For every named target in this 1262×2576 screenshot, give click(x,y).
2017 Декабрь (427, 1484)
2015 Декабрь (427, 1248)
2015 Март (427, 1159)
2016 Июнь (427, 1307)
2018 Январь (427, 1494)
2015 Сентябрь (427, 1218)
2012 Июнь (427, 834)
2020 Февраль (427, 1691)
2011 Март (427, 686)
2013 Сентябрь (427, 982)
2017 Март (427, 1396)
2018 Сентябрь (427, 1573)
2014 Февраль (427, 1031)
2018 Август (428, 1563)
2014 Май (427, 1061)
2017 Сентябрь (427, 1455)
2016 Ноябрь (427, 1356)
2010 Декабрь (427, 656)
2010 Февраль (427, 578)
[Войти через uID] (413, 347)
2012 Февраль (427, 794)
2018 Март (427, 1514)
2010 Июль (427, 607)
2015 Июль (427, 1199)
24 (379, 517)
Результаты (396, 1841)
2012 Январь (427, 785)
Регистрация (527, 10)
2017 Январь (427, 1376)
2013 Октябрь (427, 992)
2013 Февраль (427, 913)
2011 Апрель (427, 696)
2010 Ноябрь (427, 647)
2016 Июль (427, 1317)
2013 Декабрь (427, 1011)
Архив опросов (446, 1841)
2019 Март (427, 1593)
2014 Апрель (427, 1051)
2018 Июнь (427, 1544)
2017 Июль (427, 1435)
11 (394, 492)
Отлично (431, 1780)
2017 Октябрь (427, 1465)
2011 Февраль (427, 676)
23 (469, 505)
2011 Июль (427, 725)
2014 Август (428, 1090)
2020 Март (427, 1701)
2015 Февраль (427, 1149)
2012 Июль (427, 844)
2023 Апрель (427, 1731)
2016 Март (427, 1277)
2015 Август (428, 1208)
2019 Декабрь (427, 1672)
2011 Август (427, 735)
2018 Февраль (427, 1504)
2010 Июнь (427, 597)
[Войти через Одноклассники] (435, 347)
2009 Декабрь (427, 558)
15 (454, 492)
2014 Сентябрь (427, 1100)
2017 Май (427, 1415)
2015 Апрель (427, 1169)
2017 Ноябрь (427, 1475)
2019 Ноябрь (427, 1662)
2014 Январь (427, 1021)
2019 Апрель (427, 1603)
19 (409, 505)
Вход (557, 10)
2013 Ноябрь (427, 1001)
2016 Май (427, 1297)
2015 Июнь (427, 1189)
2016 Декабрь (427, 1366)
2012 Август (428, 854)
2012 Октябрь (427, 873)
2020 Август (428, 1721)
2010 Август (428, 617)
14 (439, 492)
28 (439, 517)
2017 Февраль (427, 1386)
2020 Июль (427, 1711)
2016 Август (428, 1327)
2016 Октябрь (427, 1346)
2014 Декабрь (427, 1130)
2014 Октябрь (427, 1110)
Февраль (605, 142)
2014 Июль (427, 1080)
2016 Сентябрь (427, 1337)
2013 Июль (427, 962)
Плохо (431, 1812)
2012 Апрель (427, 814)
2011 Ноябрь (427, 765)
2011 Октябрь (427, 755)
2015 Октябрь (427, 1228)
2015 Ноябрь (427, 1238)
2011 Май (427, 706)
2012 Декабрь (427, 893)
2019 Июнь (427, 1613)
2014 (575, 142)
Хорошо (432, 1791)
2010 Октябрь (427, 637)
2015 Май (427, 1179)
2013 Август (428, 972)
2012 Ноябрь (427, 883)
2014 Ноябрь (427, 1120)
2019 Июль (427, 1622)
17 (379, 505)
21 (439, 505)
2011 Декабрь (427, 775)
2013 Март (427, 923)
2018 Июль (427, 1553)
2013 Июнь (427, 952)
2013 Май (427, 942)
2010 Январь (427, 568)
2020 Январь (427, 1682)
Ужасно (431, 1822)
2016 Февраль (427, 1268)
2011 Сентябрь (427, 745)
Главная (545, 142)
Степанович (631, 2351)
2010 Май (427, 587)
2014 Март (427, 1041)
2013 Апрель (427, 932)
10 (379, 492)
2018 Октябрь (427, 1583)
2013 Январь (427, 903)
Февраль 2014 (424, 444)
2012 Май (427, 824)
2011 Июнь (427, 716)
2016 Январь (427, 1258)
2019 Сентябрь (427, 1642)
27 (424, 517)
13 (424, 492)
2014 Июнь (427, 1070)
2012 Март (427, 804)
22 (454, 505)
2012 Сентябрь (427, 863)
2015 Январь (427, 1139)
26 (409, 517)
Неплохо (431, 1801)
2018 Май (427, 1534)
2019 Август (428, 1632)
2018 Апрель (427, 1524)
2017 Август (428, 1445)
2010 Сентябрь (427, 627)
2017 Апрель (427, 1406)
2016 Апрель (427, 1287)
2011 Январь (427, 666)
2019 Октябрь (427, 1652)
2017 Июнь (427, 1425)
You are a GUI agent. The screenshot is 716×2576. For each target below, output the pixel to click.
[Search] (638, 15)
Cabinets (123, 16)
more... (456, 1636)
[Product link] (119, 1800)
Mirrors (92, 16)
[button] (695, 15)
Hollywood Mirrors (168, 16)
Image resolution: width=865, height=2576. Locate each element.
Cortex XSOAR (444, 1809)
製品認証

== == ==

TRY IT: The lines from the one holding "2018 Май (427, 1534)" to the final line of the entries, both included, are what should be output, exactly and alone.

EXPECTED OUTPUT:
2018 Май (427, 1534)
2019 Август (428, 1632)
2018 Апрель (427, 1524)
2017 Август (428, 1445)
2010 Сентябрь (427, 627)
2017 Апрель (427, 1406)
2016 Апрель (427, 1287)
2011 Январь (427, 666)
2019 Октябрь (427, 1652)
2017 Июнь (427, 1425)
You are a GUI agent. The screenshot is 716×2576. For each target below, output the pixel to click.
[Search] (638, 15)
Cabinets (123, 16)
more... (456, 1636)
[Product link] (119, 1800)
Mirrors (92, 16)
[button] (695, 15)
Hollywood Mirrors (168, 16)
Image resolution: width=865, height=2576. Locate each element.
Cortex XSOAR (444, 1809)
製品認証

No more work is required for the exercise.